Era sumamente pintoresco el grupo de seis viajeros que se dirigía al bosque de Tethir. Estaba compuesto por un sacerdote de Gond, que había aceptado a regañadientes abandonar su túnica amarilla tradicional y vestirse con el atuendo marrón y verde propio de los elfos del bosque; un varón elfo de la luna, que caminaba más sigiloso que las sombras, y un enano cuyas diminutas botas retumbaban y crujían a cada paso. Después había dos hembras elfas, una de la raza de los elfos del bosque, y la otra elfa de la luna, y por último la elfa durmiente que llevaban entre las dos tumbada en una litera.

Cuatro días de viaje los separaban de Árboles Altos y Arilyn aprovechaba el tiempo haciendo planes sobre la batalla que se avecinaba. Todos tenían un papel en el combate, hasta el enano. A Arilyn no le preocupaba qué pensarían los elfos del bosque de aliados tan extraños. Lo único que tenía importancia era conseguir la libertad, para ellos, y también para Danilo. Cómo podría alcanzar ambos objetivos era algo que todavía no tenía claro la Arpista, y los pensamientos la abrumaban mientras avanzaban rumbo hacia el este.

Al final se aproximaron al asentamiento elfo. Arilyn y Hurón dejaron la camilla en el suelo para descansar un momento, pero Hurón se detuvo de repente y soltó un grito ahogado, antes de salir a la carrera hacia la aldea.

—Quedaos aquí —pidió Arilyn a los demás mientras salía en persecución de la enloquecida elfa.

No tardó mucho tiempo en ver lo que la elfa verde había vislumbrado. En el lugar donde había estado la comunidad elfa no quedaba más que un círculo arrasado e incendiado, cuyos límites eran tan precisos que sólo podían ser obra del fuego mágico de un hechicero. La destrucción había sido brutal. Aunque la mayor parte del círculo era polvo y cenizas, aquí y allí se veían pedazos de árboles quemados y restos de viviendas elfas desmoronadas, convertidas en incandescentes brasas que Arilyn sabía que no se apagarían hasta que no hubiesen convertido en olvido todo lo que tocaban. Aquí y allí se alzaban todavía volutas de humo de los restos mientras el fuego del hechicero completaba su sombrío trabajo.

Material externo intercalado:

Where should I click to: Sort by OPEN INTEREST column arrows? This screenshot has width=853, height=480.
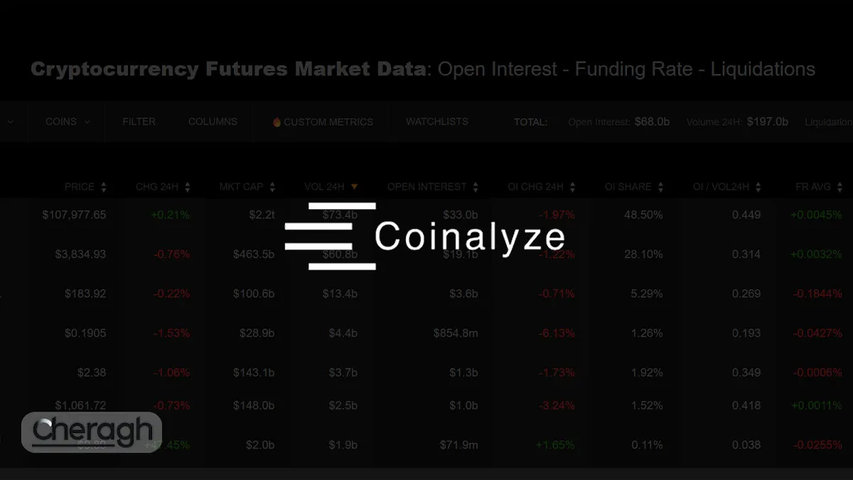(x=476, y=187)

Árboles Altos había dejado de existir.

20

Durante varios instantes angustiosos, las hembras elfas contemplaron las humeantes ruinas de lo que había sido la fortaleza del bosque.

—Mi clan no está todo muerto —murmuró Hurón, aturdida—. Sobrevivió la mayoría, no sé cómo, y están cerca.

Arilyn no tenía necesidad de preguntar por qué lo sabía. En momentos de gran tensión, incluso aquellos elfos que no estaban unidos a ningún otro por lazos místicos percibían cosas que no les transmitían sus ojos y sus oídos.

La elfa verde se llevó las manos a la boca a modo de bocina y lanzó una aguda llamada en dirección al bosque devastado.

Los supervivientes del clan de Árboles Altos acudieron con rapidez, pero sus ojos se veían empañados por el dolor que les había provocado semejante pérdida, y se movían como si les pesaran los miembros y los tuviesen entumecidos por el pesar y el cansancio.

Hurón corrió hacia su hermano y cayó en sus brazos. Rhothomir le devolvió el abrazo mientras por encima de su cabeza buscaba con la mirada a Arilyn.